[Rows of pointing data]
===============

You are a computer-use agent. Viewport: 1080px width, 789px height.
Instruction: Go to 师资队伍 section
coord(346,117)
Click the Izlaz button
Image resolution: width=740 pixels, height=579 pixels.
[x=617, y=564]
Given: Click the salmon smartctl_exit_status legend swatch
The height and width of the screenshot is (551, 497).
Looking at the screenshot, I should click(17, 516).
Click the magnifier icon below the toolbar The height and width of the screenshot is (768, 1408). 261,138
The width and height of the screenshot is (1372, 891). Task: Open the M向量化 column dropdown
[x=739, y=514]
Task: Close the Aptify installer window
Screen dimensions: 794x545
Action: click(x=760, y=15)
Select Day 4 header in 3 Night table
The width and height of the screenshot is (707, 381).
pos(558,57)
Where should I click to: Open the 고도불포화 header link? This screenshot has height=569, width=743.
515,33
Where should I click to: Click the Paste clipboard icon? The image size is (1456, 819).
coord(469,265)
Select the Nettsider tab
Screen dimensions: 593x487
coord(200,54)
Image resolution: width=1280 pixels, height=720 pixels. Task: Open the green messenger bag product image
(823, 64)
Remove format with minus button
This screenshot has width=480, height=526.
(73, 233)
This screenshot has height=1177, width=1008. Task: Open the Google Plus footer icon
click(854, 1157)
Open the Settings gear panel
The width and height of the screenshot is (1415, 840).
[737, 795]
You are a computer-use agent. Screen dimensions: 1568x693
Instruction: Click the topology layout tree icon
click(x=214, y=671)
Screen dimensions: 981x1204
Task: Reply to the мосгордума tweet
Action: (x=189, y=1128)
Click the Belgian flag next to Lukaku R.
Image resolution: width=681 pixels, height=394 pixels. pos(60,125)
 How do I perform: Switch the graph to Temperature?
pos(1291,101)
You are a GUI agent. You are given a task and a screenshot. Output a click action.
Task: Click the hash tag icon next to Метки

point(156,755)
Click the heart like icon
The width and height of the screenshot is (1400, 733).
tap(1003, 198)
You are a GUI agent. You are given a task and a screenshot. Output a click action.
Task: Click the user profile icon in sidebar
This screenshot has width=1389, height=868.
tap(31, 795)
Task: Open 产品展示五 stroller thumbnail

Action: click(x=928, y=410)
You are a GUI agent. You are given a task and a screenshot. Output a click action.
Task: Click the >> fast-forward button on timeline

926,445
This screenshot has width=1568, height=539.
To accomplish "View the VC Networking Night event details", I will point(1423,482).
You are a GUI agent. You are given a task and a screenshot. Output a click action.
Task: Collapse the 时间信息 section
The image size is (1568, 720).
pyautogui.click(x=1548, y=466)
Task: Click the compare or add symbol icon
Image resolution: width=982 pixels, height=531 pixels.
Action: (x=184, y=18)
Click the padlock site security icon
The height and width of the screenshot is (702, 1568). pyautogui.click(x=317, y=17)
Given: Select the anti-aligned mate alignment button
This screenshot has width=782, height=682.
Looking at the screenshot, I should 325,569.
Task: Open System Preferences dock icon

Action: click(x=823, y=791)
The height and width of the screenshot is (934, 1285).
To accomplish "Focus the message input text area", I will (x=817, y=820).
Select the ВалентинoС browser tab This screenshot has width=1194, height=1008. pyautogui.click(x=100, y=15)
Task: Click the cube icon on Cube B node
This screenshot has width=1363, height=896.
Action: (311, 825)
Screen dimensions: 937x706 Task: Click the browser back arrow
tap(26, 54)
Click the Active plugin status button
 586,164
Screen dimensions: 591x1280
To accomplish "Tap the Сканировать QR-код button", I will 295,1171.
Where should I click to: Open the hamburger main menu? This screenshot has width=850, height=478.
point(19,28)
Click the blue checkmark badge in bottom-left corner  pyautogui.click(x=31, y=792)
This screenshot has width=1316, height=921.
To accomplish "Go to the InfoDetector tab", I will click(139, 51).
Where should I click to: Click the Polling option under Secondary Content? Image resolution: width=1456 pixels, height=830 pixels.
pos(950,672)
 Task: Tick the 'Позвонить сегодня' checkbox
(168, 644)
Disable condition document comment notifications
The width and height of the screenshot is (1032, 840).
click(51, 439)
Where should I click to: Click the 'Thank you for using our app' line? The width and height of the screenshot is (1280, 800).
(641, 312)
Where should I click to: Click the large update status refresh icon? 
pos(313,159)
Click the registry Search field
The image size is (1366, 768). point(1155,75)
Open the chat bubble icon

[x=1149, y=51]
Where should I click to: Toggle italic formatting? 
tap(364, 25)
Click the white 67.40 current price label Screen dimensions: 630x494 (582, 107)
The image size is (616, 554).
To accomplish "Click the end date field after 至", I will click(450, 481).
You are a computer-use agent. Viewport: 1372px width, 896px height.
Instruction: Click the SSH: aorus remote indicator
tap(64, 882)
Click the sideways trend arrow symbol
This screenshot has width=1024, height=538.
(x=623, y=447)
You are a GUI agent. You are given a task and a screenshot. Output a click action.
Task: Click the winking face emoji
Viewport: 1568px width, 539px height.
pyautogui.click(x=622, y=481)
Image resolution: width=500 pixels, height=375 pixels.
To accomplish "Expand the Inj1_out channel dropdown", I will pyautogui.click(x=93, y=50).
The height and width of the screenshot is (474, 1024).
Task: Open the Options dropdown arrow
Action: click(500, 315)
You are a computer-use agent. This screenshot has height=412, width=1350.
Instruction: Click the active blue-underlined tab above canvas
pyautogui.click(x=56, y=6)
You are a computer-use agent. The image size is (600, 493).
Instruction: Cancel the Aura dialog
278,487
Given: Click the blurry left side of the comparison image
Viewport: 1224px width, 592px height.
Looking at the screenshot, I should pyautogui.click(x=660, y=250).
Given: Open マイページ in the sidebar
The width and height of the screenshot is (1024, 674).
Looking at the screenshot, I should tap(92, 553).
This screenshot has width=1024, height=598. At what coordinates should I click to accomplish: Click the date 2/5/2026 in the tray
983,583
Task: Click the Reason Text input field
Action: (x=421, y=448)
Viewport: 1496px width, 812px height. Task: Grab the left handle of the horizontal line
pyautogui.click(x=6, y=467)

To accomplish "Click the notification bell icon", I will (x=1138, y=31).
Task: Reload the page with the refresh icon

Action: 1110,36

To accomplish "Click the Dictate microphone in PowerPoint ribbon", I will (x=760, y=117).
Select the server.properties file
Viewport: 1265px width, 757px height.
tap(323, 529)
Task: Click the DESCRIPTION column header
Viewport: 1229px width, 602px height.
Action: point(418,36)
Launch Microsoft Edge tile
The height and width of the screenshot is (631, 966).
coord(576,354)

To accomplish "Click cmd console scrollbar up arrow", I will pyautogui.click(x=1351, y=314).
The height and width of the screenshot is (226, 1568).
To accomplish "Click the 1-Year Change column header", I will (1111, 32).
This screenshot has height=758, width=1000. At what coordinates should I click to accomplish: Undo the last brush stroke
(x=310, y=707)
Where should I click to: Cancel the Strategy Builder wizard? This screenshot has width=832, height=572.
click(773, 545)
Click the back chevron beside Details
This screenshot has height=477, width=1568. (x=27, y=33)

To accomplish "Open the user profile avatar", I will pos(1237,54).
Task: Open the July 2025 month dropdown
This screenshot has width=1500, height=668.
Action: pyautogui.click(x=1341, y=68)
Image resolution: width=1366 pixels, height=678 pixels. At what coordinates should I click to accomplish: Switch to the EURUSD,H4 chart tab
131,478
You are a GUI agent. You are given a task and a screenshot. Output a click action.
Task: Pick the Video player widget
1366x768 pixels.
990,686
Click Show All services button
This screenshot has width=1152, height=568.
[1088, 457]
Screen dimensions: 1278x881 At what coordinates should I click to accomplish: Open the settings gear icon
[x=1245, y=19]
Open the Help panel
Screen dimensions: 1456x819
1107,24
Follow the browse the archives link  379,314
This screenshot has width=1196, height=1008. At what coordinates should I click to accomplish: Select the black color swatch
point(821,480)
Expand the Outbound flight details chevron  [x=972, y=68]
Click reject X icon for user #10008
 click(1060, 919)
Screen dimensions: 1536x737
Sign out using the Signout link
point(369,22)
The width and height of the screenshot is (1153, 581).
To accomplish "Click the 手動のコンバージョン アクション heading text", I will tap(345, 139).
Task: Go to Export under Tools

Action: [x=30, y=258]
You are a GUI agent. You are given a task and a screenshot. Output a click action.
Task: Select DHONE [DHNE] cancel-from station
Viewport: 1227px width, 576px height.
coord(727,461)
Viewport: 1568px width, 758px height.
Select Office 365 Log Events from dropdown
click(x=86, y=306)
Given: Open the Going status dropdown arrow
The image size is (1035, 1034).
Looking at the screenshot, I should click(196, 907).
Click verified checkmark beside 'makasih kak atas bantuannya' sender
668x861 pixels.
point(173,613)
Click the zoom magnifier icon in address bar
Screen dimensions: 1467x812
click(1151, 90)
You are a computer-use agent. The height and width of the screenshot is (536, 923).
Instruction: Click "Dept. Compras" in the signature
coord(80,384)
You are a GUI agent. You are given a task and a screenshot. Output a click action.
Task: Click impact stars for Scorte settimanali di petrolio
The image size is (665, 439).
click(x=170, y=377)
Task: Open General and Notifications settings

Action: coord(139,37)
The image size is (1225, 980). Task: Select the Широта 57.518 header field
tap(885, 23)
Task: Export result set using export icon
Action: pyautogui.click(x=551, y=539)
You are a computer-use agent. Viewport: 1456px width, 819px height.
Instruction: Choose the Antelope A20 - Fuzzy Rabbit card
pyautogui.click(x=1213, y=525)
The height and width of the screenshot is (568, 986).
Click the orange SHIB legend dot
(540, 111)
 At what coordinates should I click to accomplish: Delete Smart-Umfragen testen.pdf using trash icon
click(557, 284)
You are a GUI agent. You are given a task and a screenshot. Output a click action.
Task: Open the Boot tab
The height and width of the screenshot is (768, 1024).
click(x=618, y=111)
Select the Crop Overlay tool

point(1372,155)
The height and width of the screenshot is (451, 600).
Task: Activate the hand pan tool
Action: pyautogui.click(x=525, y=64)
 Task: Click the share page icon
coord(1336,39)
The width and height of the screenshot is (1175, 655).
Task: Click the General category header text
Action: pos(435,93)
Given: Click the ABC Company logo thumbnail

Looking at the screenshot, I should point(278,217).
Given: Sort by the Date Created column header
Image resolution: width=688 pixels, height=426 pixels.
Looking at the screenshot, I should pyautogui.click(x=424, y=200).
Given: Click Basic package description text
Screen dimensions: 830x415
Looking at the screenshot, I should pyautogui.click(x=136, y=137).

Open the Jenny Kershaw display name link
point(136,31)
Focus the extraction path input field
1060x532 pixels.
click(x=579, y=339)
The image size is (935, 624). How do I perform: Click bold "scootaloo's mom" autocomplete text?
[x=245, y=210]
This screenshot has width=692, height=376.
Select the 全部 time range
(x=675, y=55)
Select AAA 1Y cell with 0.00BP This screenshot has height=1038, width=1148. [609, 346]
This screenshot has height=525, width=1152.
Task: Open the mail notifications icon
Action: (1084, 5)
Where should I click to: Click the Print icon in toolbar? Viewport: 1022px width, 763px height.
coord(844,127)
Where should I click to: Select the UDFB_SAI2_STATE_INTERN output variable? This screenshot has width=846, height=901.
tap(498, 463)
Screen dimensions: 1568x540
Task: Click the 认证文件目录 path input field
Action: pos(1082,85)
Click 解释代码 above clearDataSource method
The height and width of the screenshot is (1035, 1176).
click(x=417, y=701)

===============

What you need to do: Present as a numbered list every line from the beginning of the items up to and including the line containing "Looking at the screenshot, I should click(17, 516).", omitting any blank lines.

Answer to this task:
1. You are a computer-use agent. Viewport: 1080px width, 789px height.
2. Instruction: Go to 师资队伍 section
3. coord(346,117)
4. Click the Izlaz button
5. Image resolution: width=740 pixels, height=579 pixels.
6. [x=617, y=564]
7. Given: Click the salmon smartctl_exit_status legend swatch
8. The height and width of the screenshot is (551, 497).
9. Looking at the screenshot, I should click(17, 516).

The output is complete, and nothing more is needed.